Yusuf-Muri Adewunmi

Personal information
- Full name: Yusuf Muritala Adewunmi
- Date of birth: 5 November 1982 (age 43)
- Place of birth: Hamburg, West Germany
- Height: 1.78 m (5 ft 10 in)
- Position: Defensive midfielder

Youth career
- 1990–1995: Vorwärts/Wacker Billstedt
- 1995–2000: FC St.

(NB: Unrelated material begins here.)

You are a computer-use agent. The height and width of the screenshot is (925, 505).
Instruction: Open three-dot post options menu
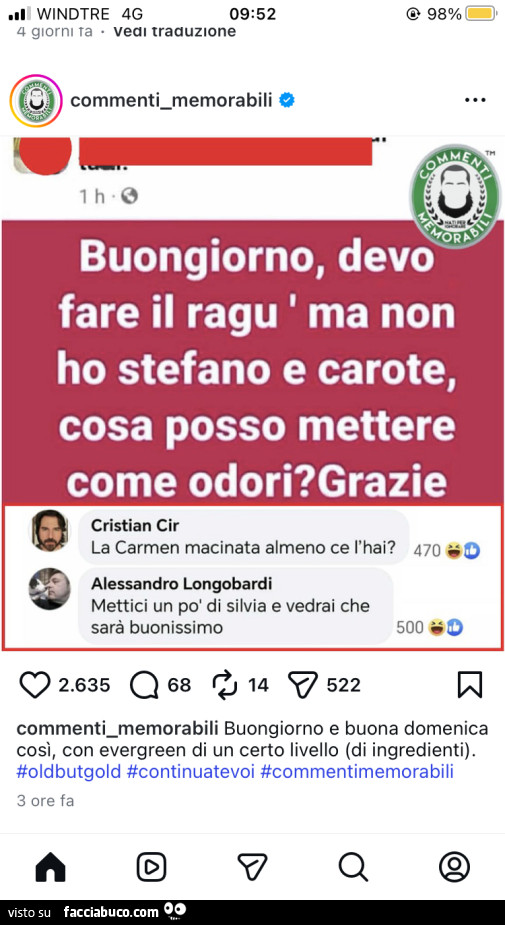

Pauli
- 2000–2002: TuS Holstein Quickborn

Senior career*
- Years: Team / Apps / (Gls)
- 2002–2003: Eimsbütteler TV / 20 / (6)
- 2003–2006: Hamburger SV II / 66 / (8)
- 2006–2007: Fortuna Düsseldorf / 19 / (1)
- 2007: Petržalka / 2 / (0)
- 2008: Honvéd Budapest / 8 / (0)
- 2008: Bremer SV / 9 / (1)
- 2008–2013: FC Oberneuland / 54 / (2)
- 2013–2015: TuS Dassendorf / 7 / (0)

= Yusuf Adewunmi =

German footballer (born 1982)

Yusuf Muritala Adewunmi (born 5 November 1982) is a German former professional footballer who played as defensive midfielder.

==Career==
Adewunmi was born in Hamburg.

He made eight appearances in the Nemzeti Bajnokság I for the Honved Budapest.

==Personal life==
Yusuf is the brother of Akeem Adewunmi, a player agent and a former footballer.